Courts should as a matter of course remand the matter back to

the Disciplinary Authority for considering the imposition of

punishment on the delinquent afresh rather than imposing a

substituted punishment itself in place of the discretion of the

Disciplinary Authority but this is with one exception is that

where the Court feels that there will be a irreparable or

considerable loss of time or there are special circumstances

which the Court may in its discretion find fit the imposition of

punishment by the Court itself. It may do so but this would be

only as a matter of exception.

12. Reliance in this regard is placed on the following

authorities :-

U.P.State Road Transport Corporation Dehradun Vs. Suresh Pal AIR 2006 SC 3227,

M/s Amrit Vanaspati Co. Ltd. Vs. Khem Chand & Anr. AIR 2006 SC 2739, Anand Regional Coop. Oil Seedsgrowrs' Union Ltd. Vs. Shaileshkumar Harshadbhai Shah 2006(6) SCC 548

13. Now coming back to the facts of the case, the respondent

/workman himself given up the challenge to the fairness of the

enquiry having done so, it was totally inappropriate and

unjustified on the part of the learned Tribunal to have

commented on holding the enquiry by saying that the enquiry

was not fair or that it was not perfectly fair or that user of the

term with the enquiries vitiated. This seems to be inconsistent

observation of the learned Tribunal made inadvertently. If the

learned Tribunal was of the view that the enquiry was vitiated or

it was not perfectly fair, the Tribunal was well within its right to

have set aside the enquiry itself. But the law does countenance

the situation where the learned Tribunal upheld the validity of

the enquiry and yet tinkers with the punishment which has been

imposed on the delinquent more so when in the entire statement

of claim. This is not the case of the respondent /workman that

he is challenging the proposal of the punishment imposed on

him. In addition to this, this Court finds with the reasoning for

reduction of punishment from stepping down of five increments

to withholding of two increments for a period of two years on the

ground that the amount being involved as mere Rs.2,000/- or so

is in direct violation of the pursuance of the Apex Court in case

titled UP SRTC Vs. Ram Kishan Arora 2007 (4) SCC 627 where

the Apex Court has held that the quantum of punishment is to

be seen in the light of seriousness of the charge. The amount of

money embezzled, defalcated should not make the difference in

the imposition of punishment because what is matter is the loss

of trust and not the loss of money. The reduction of punishment

in such a case would be showing mis-placed sympathy to the

delinquent rather than criminal behavior of the delinquent

employee.

14. The arguments of the learned counsel for the respondent is

that such a reduction of punishment is justified on account of

the doubt introduced by the learned Tribunal cannot be expected

because it is not the respondent /workman who has challenged

the impugned award. If the respondent/workman was aggrieved

by the finding of upholding the fairness of enquiry, he was well

within its right to challenge the impugned award not having been

done so he cannot be permitted to urge that the enquiry itself is

bad and therefore, the punishment which has been imposed on

the respondent/workman is justified. This argument is having

inherent contradiction inasmuch as if the enquiry itself is not fair

then the respondent/workman cannot be visited with any

punishment at all rather than a reduced punishment.
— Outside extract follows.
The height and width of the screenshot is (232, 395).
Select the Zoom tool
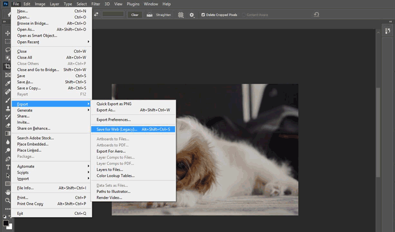click(x=8, y=201)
15. Therefore, this submission of the learned counsel for the

respondent does not have any merit.

16. For the reasons mentioned above, I am of the considered

opinion that the learned Tribunal has grossly exceeded its

jurisdiction by substituting the punishment of stepping down of

five increments with withholding of two increments for a period of

two years which cannot be sustained in the eyes of law.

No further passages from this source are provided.